Avec un titre pareil, on aurait pu s’attendre à une comédie pour ados sur la difficulté d’être un « jeune » dans ce monde de brutes qui ne donne vraiment pas envie de grandir. C’est donc une double difficulté qu’a surmonté hier soir la dernière création de La Manufacture : ouvrir la nouvelle saison théâtrale montréalaise et séduire un public à la fois sceptique et exigeant. Le spectateur de théâtre est un enfant gâté, on ne le sait que trop bien.

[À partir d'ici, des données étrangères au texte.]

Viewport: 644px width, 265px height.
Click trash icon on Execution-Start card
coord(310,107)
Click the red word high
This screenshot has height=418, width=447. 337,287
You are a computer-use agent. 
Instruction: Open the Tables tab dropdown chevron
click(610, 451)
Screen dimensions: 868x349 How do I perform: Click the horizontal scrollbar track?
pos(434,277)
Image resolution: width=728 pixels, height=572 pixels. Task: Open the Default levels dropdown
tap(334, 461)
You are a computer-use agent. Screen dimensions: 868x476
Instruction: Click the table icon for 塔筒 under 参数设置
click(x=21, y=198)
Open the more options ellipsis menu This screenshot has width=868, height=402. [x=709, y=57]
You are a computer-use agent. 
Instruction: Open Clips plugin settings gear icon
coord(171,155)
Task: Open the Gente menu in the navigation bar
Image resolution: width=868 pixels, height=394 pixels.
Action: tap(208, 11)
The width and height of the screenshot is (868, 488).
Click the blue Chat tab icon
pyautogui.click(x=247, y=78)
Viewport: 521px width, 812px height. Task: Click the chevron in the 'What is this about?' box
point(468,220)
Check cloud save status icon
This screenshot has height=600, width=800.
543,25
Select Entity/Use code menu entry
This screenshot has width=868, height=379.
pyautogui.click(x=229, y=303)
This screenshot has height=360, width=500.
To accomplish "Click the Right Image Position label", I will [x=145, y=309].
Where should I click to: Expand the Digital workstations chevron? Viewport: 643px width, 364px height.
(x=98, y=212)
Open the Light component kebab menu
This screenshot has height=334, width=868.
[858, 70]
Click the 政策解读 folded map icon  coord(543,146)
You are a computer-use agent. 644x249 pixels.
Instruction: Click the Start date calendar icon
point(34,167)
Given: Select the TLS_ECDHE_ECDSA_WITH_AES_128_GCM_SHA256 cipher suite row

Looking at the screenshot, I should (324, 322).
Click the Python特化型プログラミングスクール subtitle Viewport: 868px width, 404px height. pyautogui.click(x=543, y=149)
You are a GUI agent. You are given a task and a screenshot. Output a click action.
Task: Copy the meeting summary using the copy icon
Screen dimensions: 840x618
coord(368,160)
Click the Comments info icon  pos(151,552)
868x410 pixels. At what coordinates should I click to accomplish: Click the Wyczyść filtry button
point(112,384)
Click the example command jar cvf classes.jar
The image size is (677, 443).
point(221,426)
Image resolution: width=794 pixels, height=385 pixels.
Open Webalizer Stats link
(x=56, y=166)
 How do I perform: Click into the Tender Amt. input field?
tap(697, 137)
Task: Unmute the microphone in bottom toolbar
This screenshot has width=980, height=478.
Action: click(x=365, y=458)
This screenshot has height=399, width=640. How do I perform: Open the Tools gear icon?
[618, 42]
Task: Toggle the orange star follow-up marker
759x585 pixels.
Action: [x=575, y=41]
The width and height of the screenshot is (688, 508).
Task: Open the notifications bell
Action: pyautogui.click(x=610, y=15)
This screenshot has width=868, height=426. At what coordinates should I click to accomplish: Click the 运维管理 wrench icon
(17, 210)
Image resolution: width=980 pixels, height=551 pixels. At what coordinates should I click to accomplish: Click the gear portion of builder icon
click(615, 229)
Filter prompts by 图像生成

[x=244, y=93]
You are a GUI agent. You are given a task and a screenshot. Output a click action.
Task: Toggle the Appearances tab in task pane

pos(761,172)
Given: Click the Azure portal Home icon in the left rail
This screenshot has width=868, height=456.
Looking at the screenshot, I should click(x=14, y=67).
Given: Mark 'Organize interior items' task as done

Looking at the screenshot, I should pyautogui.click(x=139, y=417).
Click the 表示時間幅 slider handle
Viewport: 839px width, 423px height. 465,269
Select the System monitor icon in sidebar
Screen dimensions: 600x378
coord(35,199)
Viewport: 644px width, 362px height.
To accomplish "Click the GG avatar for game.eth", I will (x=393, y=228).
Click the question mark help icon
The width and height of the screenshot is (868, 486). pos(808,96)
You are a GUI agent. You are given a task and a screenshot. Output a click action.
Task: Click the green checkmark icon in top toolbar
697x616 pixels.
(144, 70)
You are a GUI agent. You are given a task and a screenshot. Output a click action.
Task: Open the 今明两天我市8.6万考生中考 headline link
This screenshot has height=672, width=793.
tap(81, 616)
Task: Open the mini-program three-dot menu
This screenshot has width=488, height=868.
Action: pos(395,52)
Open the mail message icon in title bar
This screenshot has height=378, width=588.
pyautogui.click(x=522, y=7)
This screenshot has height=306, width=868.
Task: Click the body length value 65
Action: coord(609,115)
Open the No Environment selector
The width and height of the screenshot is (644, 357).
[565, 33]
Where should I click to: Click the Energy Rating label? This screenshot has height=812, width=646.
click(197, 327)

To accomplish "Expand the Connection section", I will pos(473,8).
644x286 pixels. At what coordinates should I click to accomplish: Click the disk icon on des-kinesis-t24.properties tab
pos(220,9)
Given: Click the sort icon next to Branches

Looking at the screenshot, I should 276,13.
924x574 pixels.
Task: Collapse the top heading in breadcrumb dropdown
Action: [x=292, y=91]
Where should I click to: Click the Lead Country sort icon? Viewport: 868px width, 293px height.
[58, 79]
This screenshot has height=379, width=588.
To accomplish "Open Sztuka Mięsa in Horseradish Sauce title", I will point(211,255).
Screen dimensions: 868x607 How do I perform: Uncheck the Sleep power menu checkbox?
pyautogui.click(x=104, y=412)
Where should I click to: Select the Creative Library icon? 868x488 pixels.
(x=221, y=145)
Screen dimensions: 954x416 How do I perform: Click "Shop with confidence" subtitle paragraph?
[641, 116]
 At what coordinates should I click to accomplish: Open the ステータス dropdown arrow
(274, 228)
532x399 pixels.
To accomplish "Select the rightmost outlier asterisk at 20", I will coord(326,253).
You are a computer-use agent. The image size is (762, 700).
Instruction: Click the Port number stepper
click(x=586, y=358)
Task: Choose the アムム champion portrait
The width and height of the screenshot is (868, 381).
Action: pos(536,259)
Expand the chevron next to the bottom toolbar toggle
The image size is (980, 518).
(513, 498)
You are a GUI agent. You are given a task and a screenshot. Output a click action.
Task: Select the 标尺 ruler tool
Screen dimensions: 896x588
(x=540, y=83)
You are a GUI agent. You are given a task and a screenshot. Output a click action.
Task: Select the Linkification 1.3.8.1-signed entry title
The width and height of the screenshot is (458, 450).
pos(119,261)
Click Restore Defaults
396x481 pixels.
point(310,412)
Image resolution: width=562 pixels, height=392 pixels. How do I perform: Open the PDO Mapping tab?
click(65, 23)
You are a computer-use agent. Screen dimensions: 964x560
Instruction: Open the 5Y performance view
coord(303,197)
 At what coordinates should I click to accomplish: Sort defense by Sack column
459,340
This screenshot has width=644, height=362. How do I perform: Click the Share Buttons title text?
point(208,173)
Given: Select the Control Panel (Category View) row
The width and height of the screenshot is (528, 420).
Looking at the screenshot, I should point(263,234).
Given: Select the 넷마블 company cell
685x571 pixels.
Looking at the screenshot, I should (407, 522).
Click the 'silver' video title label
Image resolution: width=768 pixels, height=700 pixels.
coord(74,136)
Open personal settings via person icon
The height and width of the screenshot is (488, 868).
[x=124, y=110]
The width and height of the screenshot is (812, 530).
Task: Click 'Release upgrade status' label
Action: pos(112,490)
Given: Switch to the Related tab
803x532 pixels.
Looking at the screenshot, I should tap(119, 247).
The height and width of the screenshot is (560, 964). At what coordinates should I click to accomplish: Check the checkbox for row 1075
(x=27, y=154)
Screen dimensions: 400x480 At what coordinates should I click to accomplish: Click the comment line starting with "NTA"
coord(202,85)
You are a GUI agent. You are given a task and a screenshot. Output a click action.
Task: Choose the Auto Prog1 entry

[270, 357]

Pour l’occasion, la grande salle de La Licorne se métamorphose en studio télé des années 70 à grand renfort de moquette et de boules à facettes, les chevelus du groupe électro-rétro Le Futur ajoutant une sacrée touche d’authenticité au décor. Comme prévu, Marilou est une jeune femme en quête de sens, “fucking découragée”, qui cherche sa place tout en tentant mollement de terminer ses études. Mais ce personnage sans grande envergure dramaturgique n’est qu’un prétexte à la grande débandade, l’épicentre d’une comédie pétillante et sacrément bien ficelée. Dans ce boulevard d’un nouveau genre (pour ne pas dire de gauche), Papa claque la porte de la politique libérale pour ouvrir “une boutique de vélos haut de gamme”, Maman fantasme sur la vie qu’elle aurait pu avoir et le tout explose en un gros burn out orchestré par le fantôme de Timothy Leary, figure emblématique du mouvement hippie. Bruno Marcil incarne ce bon génie désopilant, présentateur télé d’un voyage initiatique familial aux allures de trip sous acide, avec un talent fou. Aussi bon en prof d’université pathétique qu’en artiste français imbuvable, il est incontestablement le moteur et l’atout charme de cette création fraîche et surprenante. Malgré des effets parfois un peu cabotins et des personnages à la limité du cliché, la direction d’acteurs de Philippe Lambert se révèle très fine et le texte de Pierre-Michel Tremblay, auteur en résidence à La Licorne, est redoutablement efficace. Ses punchlines ravageuses décrochent même un éclat de rire nerveux aux plus snobs d’entre nous et les comédiens, loin de s’enorgueillir de l’effet obtenu, redoublent de générosité. On aurait aimé qu’une orgie céleste remplace les dernières notes quelque peu guimauve de ce beau moment de folie mais la mission affichée de La Manufacture est encore une fois accomplie : rendre le théâtre accessible à tous sans prendre les gens pour des cons. Merci !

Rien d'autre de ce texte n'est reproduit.